São Paulo, 12 (AE) - O secretário de Ciência, Tecnologia e Desenvolvimento Econômico de São Paulo, José Aníbal, acusou hoje o governo paranaense de oferecer um barracão de 22 mil metros quadrados por um aluguel mensal de R$ 1 mil para atrair a indústria de elevadores Ottis, que hoje tem sede em São Bernardo do Campo (SP). "A proposta é de um contrato de 30 anos, renováveis pelo mesmo prazo, com reajustes semestrais pelo IGP"
disse Aníbal. "Também foi oferecida a dilação do pagamento de 80% do ICMS com carência de quatro anos."
A informação foi rebatida pelo secretário do Planejamento do Paraná, Miguel Salomão. Na resposta, Salomão referiu-se à indústria do setor de plásticos e negou que qualquer empresa instalada no Paraná estaria recebendo esse benefício. Segundo ele, o Estado não possui nenhum barracão de 20 mil metros quadrados. "Por que não dão nome aos bois?", reclamou Salomão.
"Ele está tentando confundir as coisas", reagiu Aníbal. "A proposta foi feita em novembro do ano passado, não se refere à indústria de plásticos e o terreno oferecido pertence a um órgão público", explicou. Salomão disse apenas que algumas prefeituras do Paraná receberam do governo federal, na forma de comodato e pagando taxas simbólicas, a gestão de galpões do extinto Instituto Brasileiro de Café (IBC). "Muitas procuram repassá-los às indústrias, pelo mesmo custo, mas com a vantagem de não terem de gastar com conservação das estruturas e, além disso, gerarem emprego e renda."

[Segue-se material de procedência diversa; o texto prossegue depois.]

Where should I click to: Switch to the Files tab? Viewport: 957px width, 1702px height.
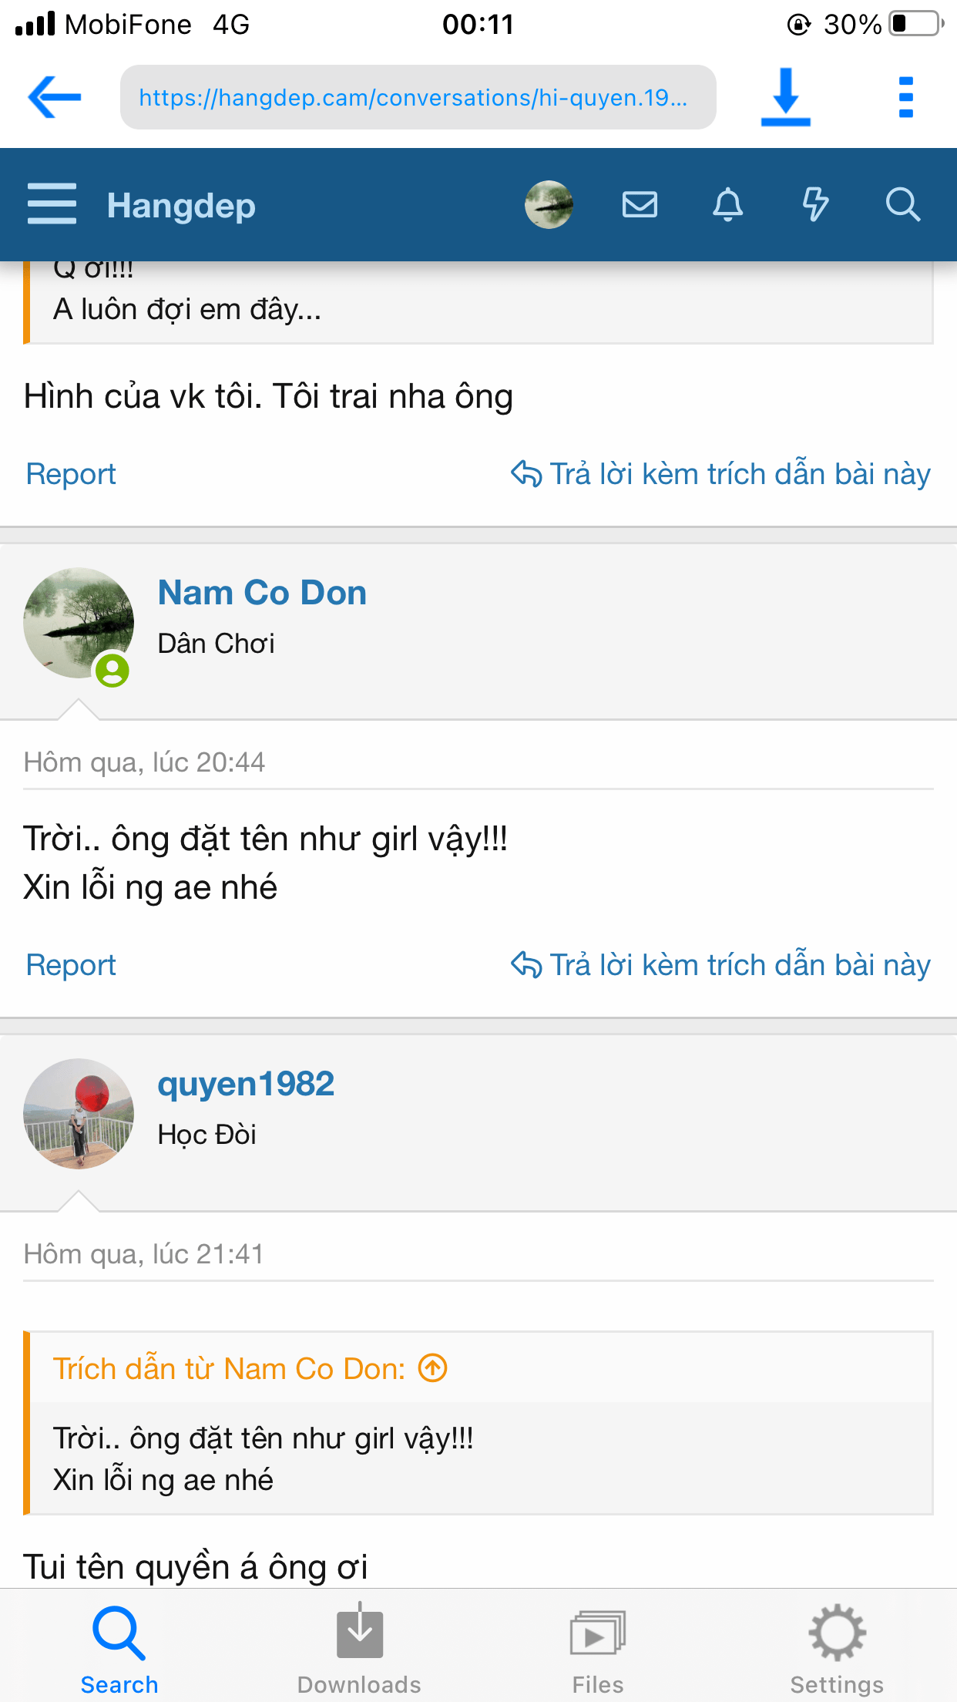[x=598, y=1649]
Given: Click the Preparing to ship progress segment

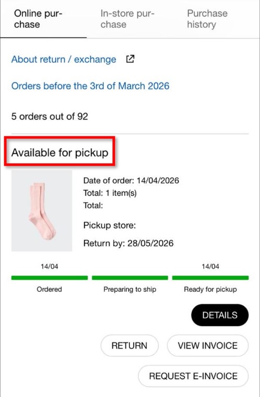Looking at the screenshot, I should (x=130, y=278).
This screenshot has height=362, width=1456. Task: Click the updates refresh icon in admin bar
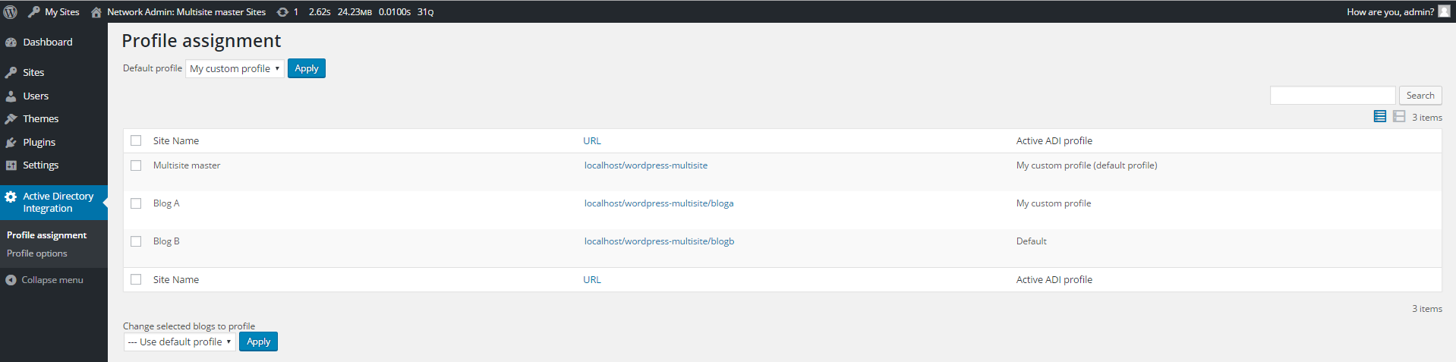coord(282,11)
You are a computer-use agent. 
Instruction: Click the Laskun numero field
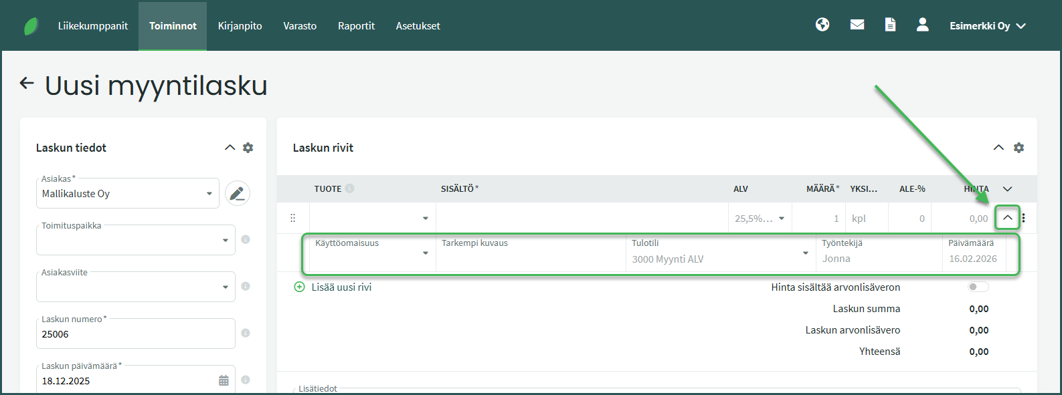pos(134,334)
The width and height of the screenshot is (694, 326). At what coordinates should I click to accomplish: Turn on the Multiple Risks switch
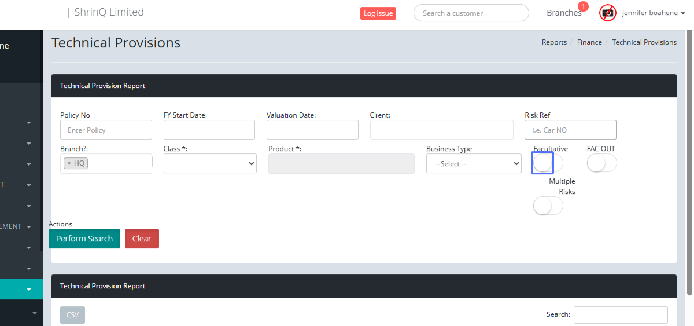[x=548, y=206]
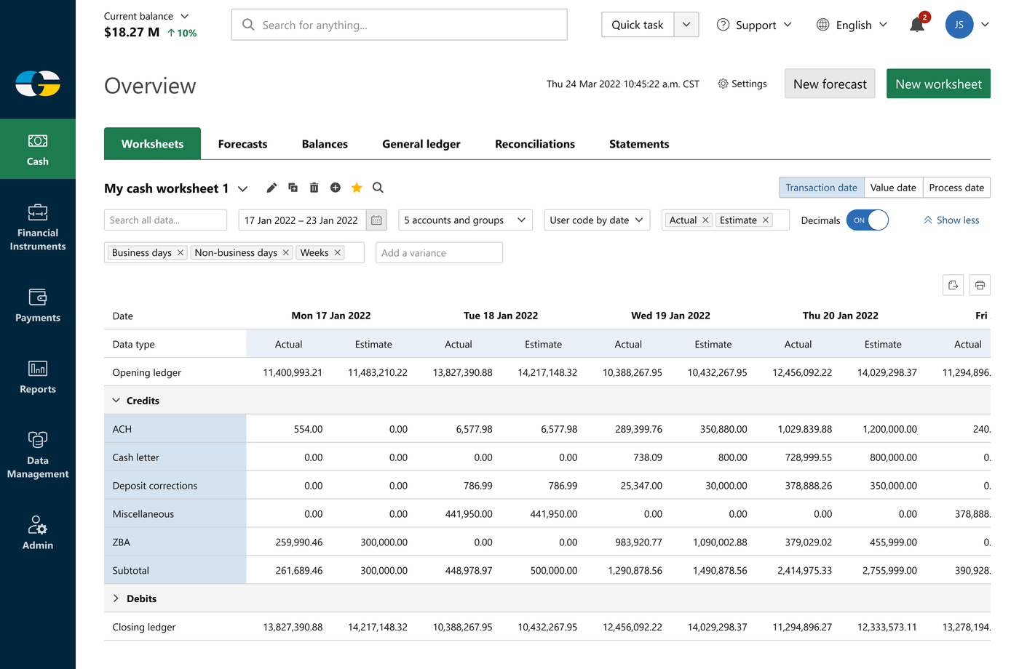Open the date range calendar picker

[376, 220]
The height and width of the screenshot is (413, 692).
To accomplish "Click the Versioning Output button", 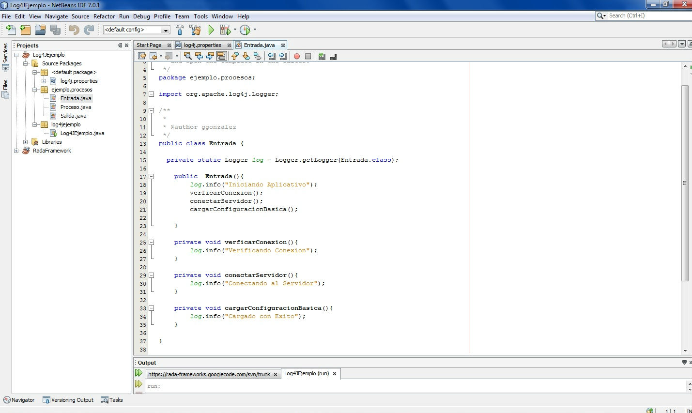I will pos(68,400).

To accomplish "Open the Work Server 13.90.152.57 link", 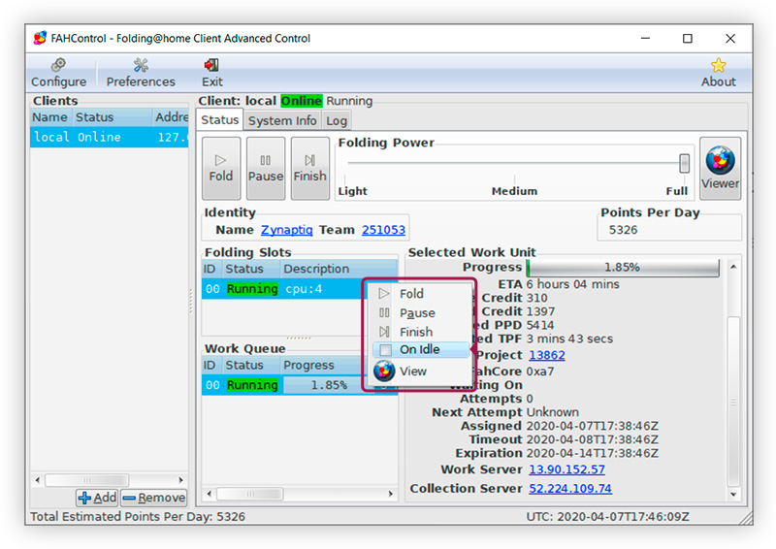I will [x=566, y=469].
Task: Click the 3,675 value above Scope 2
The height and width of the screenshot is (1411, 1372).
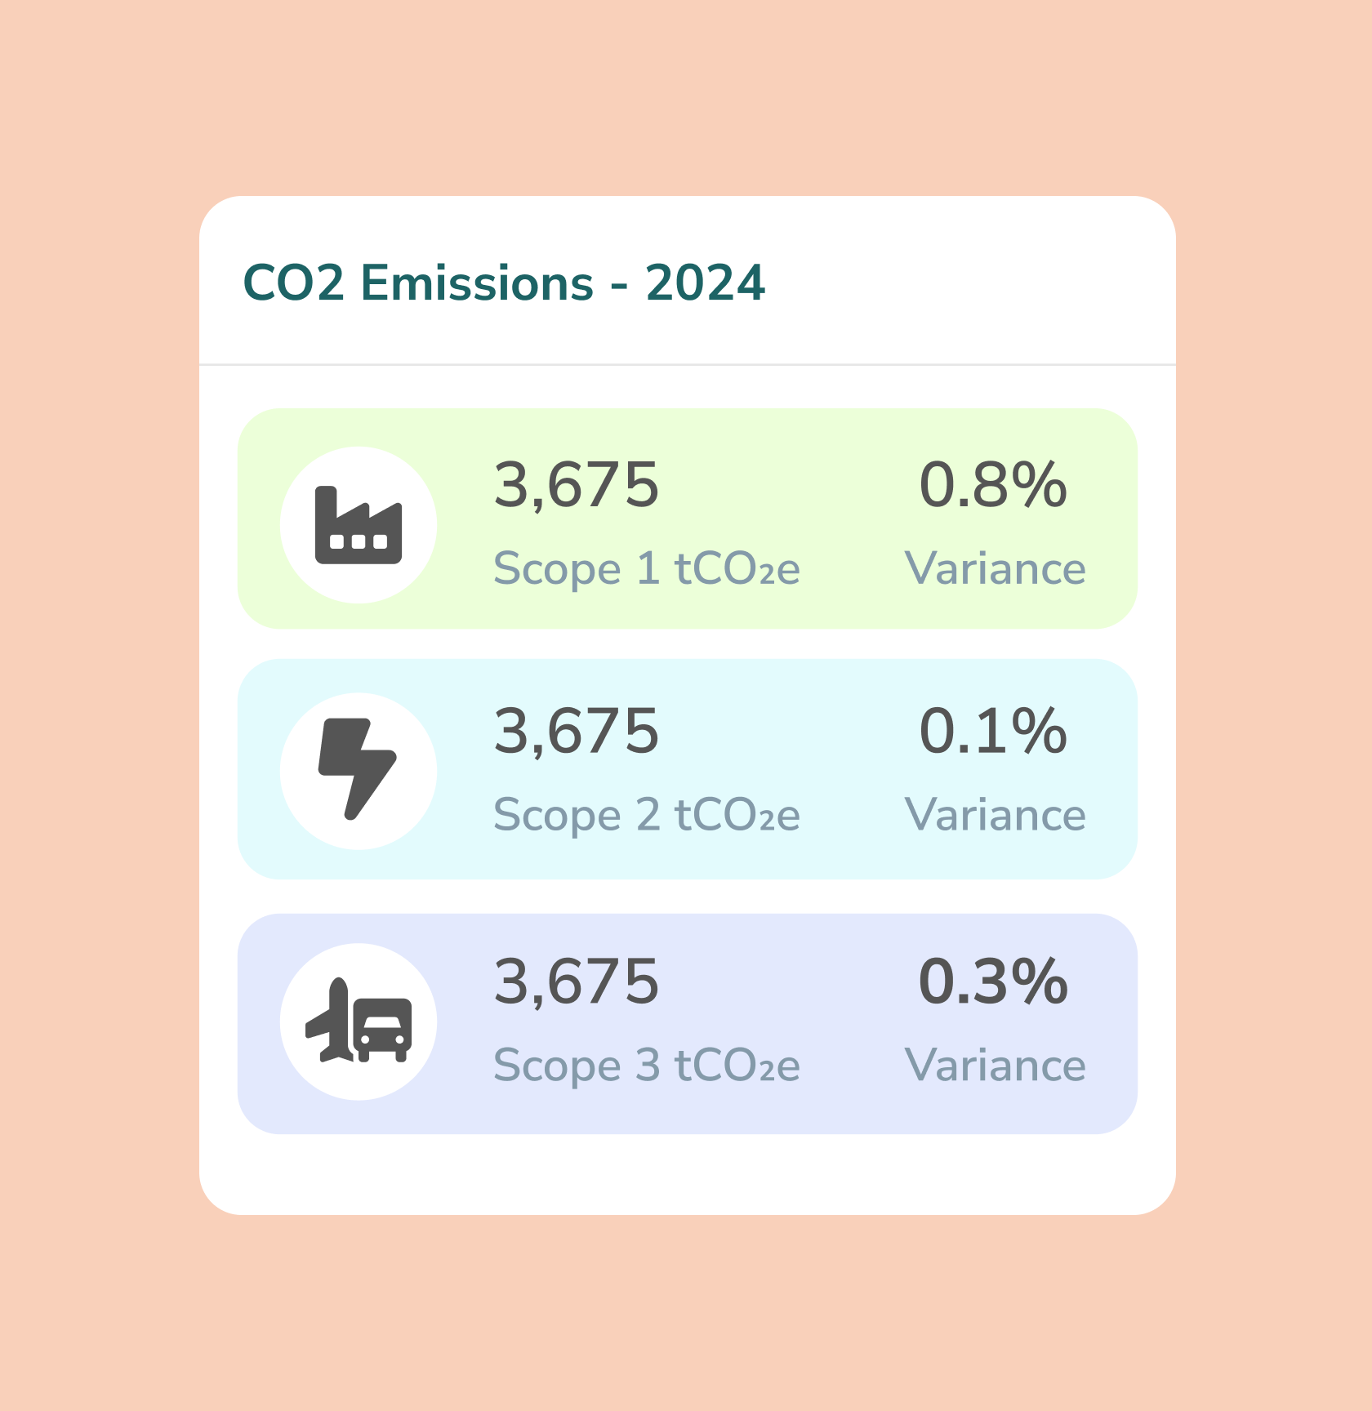Action: [x=577, y=731]
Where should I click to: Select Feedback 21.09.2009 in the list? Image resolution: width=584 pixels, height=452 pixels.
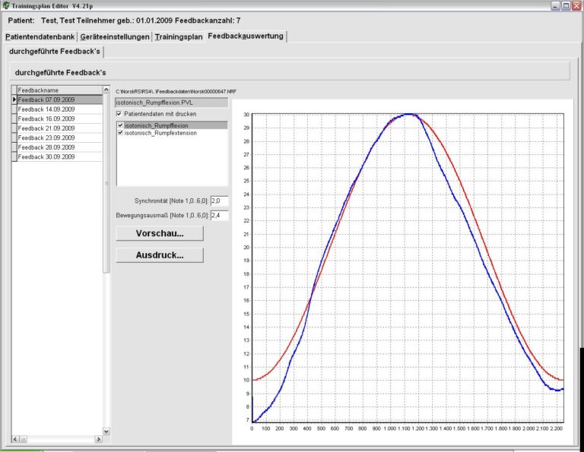(x=46, y=128)

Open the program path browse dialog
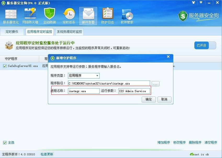coord(156,83)
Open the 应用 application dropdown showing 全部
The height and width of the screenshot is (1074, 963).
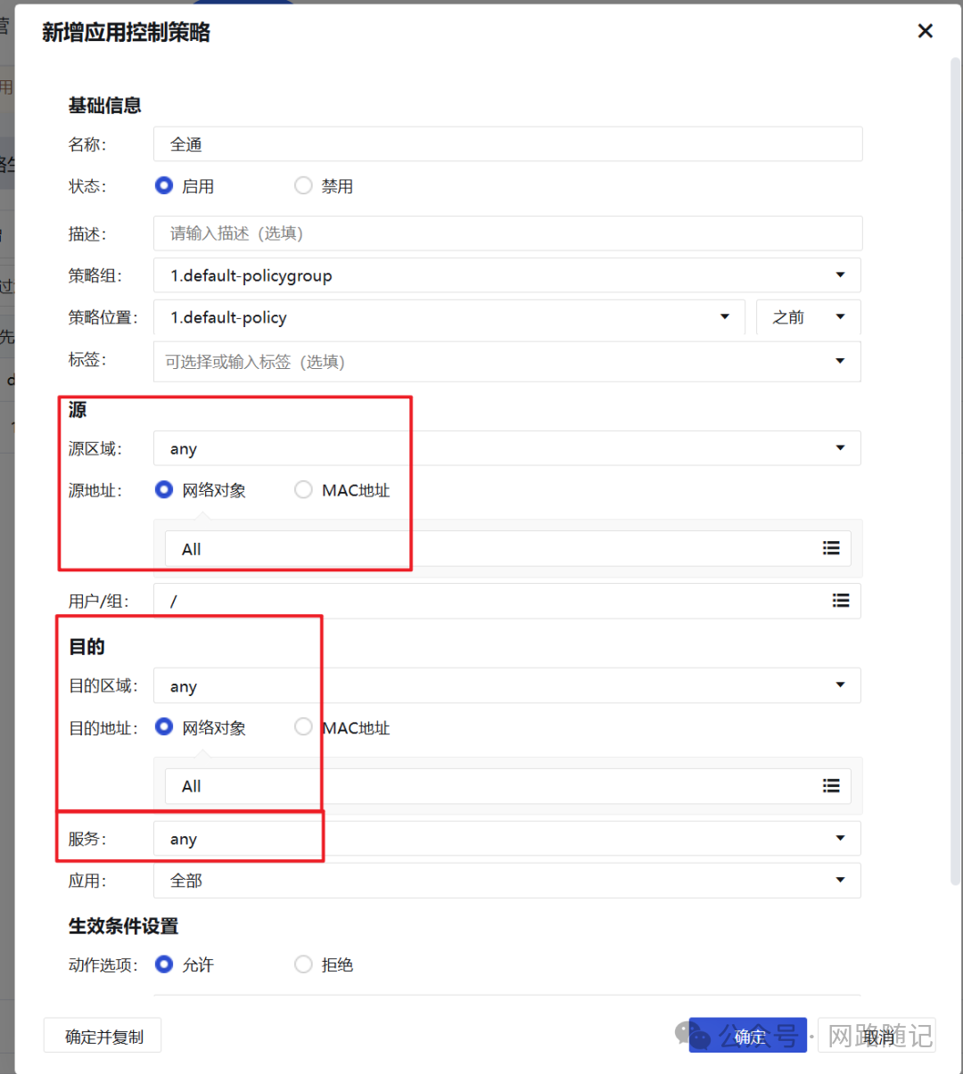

Ainda para o secretário paranaense, o governador Mário Covas tem reagido de acordo com as "informações errôneas" que recebe. "A hora em que levarem informações corretas, vai ver que foi induzido a um engano", disse Salomão. "Não há nenhum engano", reagiu Aníbal. "A reação da Bahia e do Paraná só mostra que eles foram pegos com a mão na botija e acusaram o golpe."
O governo do Paraná também negou que a dilação do prazo do ICMS seja o principal incentivo fiscal para retirar empresas de outros Estados. Segundo o secretário Salomão, esse instrumento também é utilizado por outros governadores. "É um mecanismo perfeitamente legal, previsto na legislação do Conselho Nacional de Política Fazendária (Confaz)", afirmou Salomão. Segundo ele, parte do dinheiro destina-se a financiar projetos que criem no Estado uma base industrial, de empregos e de arrecadação de ICMS. "Dilação de prazo sujeita a correção monetária não é renúncia fiscal, não implica redução ou perdão do imposto", disse o paranaense.
"Isso é uma falta de respeito com a nossa inteligência", devolveu Aníbal. "O que eles estão fazendo é à revelia do Confaz e se correção de 1% mensal não é renúncia, não sei o que é." Para ele, trata-se de concorrência predatória, feita às custas do contribuinte e em detrimento do serviço público. "Além disso, a guerra fiscal tira o emprego dos Estados onde as empresas estavam instaladas e cria uma concorrência inaceitável."